======== Teks Bacaan
Jumat, 30 Desember 2011

2011; Rapor Merah Kepolisian


       Malam itu aku tak sengaja terbangun karena suara televisi di kamar kost seorang kawan belum dimatikan. Setengah mengantuk aku mendengar pembaca berita salah satu channel stasiun TV swasta nasional sedang mengulas beberapa peristiwa tindak kekerasan yang dilakukan polisi dalam menghadapi aksi-aksi yang dilakukan masyarakat beberapa bulan terakhir ini. Tindak kekerasan oleh polisi terus belangsung dari tahun ke tahun, seolah tidak pernah ketemu solusi penyelesaiannya. Hanya intensitas dan berapa banyak jumlah korban berjatuhan yang statistiknya selalu berubah. Terkadang menurun, dan tahun ini cenderung mengalami peningkatan. Penghujung tahun 2011 ditutup dengan rapor merah institusi kepolisian RI.
================
======== Baris Data
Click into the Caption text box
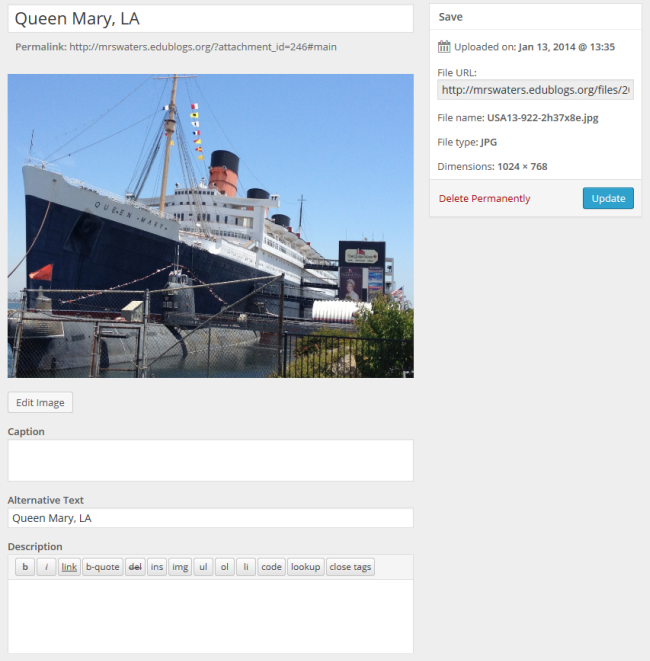 (210, 460)
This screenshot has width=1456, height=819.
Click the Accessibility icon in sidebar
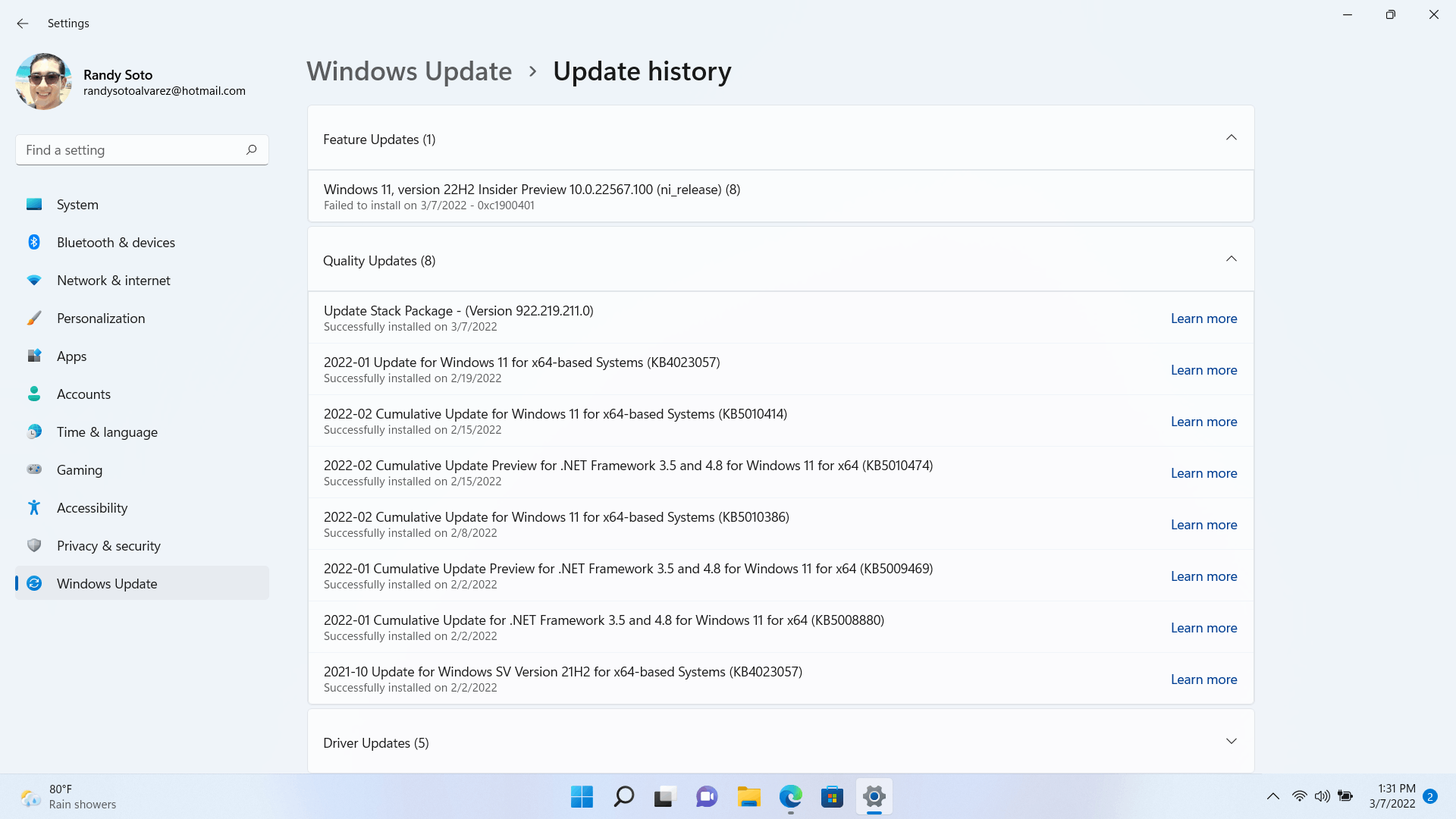(35, 507)

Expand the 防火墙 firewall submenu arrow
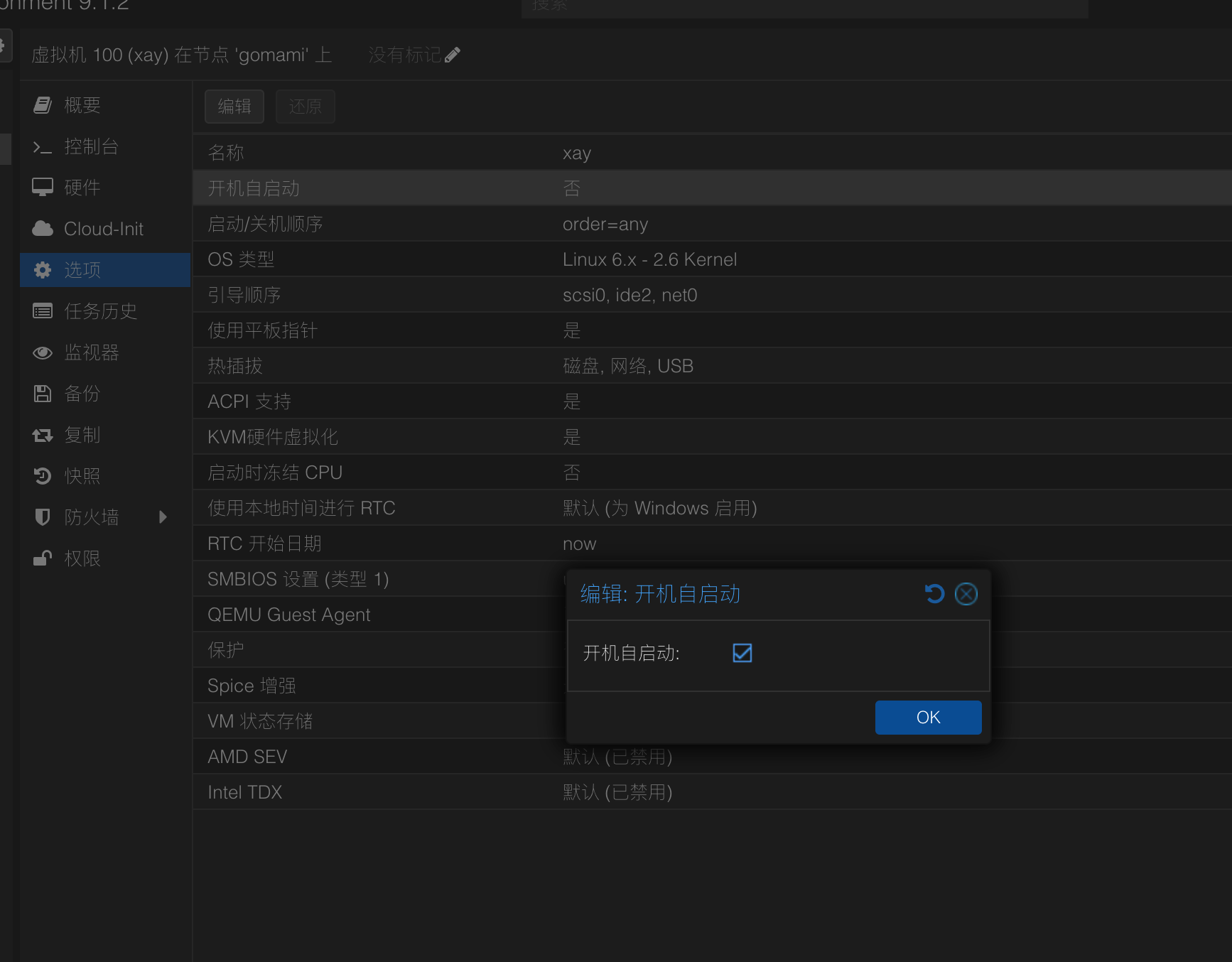tap(163, 517)
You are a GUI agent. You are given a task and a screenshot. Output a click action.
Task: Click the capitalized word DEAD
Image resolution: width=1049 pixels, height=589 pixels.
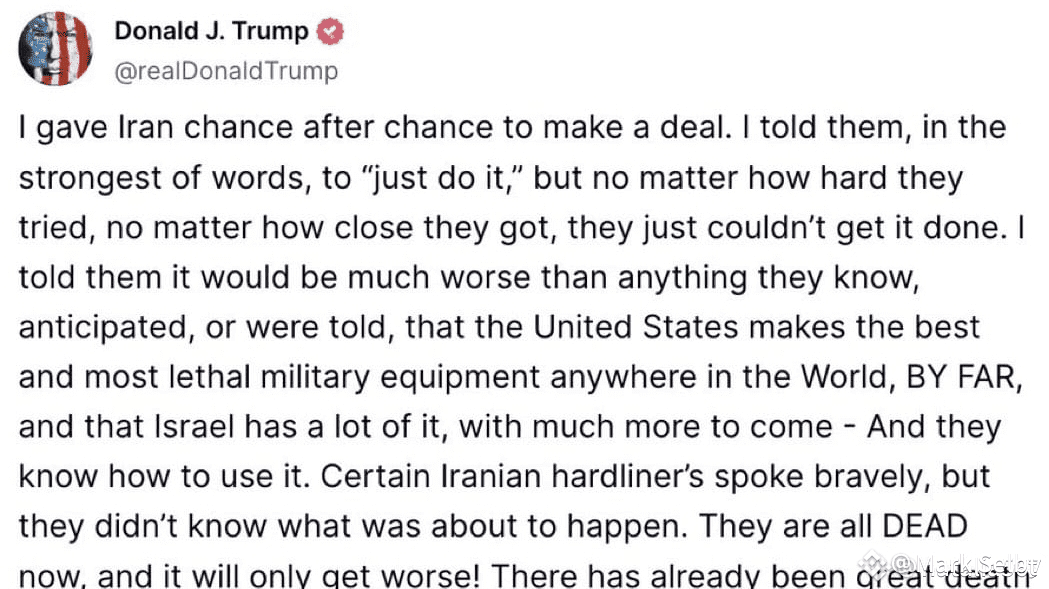(925, 526)
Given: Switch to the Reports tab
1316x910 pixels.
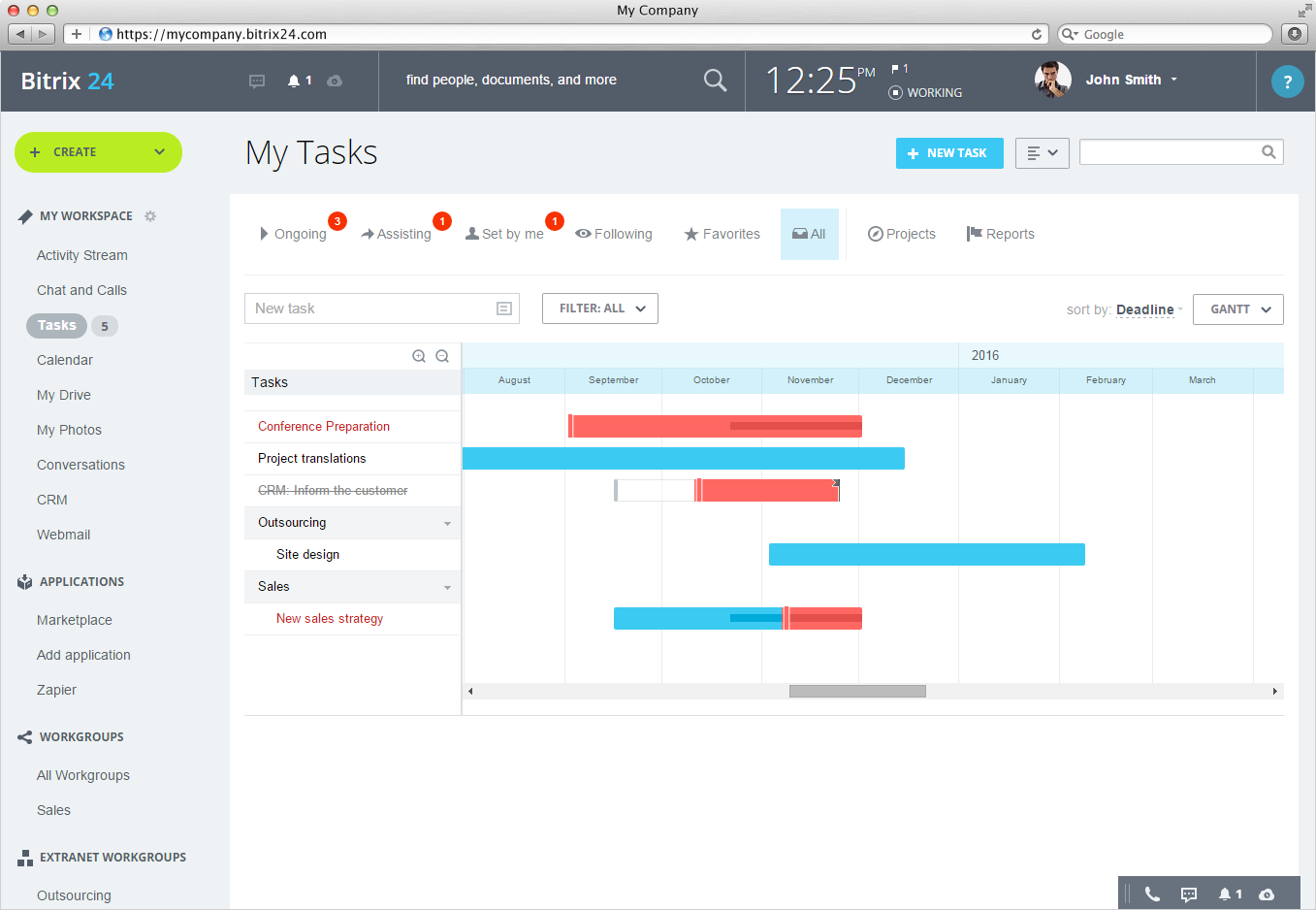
================
**Instruksi A:**
Menurut teks bacaan, apa yang membuat penulis terbangun pada malam itu?
**Instruksi B:**
Tentukan apakah setiap pernyataan berikut sesuai dengan teks bacaan. Jawab ya atau tidak, disertai kutipan persis dari teks yang menjadi dasarnya.
(i) Penulis mendengar ulasan tentang tindak kekerasan polisi melalui siaran radio.
(ii) Pada tahun ini, statistik korban tindak kekerasan polisi cenderung meningkat.
(iii) Akhir tahun 2011 ditutup dengan rapor merah bagi institusi kepolisian RI.
**Instruksi C:**
Ketik ulang bagian teks bacaan mulai dari "Malam itu aku" sampai dengan "institusi kepolisian RI.", tanpa mengubah satu huruf pun.

**Jawaban Akhir A:**
Suara televisi di kamar kost seorang kawan yang belum dimatikan.

**Jawaban Akhir B:**
(i) Tidak: "pembaca berita salah satu channel stasiun TV swasta nasional"
(ii) Ya: "tahun ini cenderung mengalami peningkatan"
(iii) Ya: "Penghujung tahun 2011 ditutup dengan rapor merah institusi kepolisian RI."

**Jawaban Akhir C:**
Malam itu aku tak sengaja terbangun karena suara televisi di kamar kost seorang kawan belum dimatikan. Setengah mengantuk aku mendengar pembaca berita salah satu channel stasiun TV swasta nasional sedang mengulas beberapa peristiwa tindak kekerasan yang dilakukan polisi dalam menghadapi aksi-aksi yang dilakukan masyarakat beberapa bulan terakhir ini. Tindak kekerasan oleh polisi terus belangsung dari tahun ke tahun, seolah tidak pernah ketemu solusi penyelesaiannya. Hanya intensitas dan berapa banyak jumlah korban berjatuhan yang statistiknya selalu berubah. Terkadang menurun, dan tahun ini cenderung mengalami peningkatan. Penghujung tahun 2011 ditutup dengan rapor merah institusi kepolisian RI.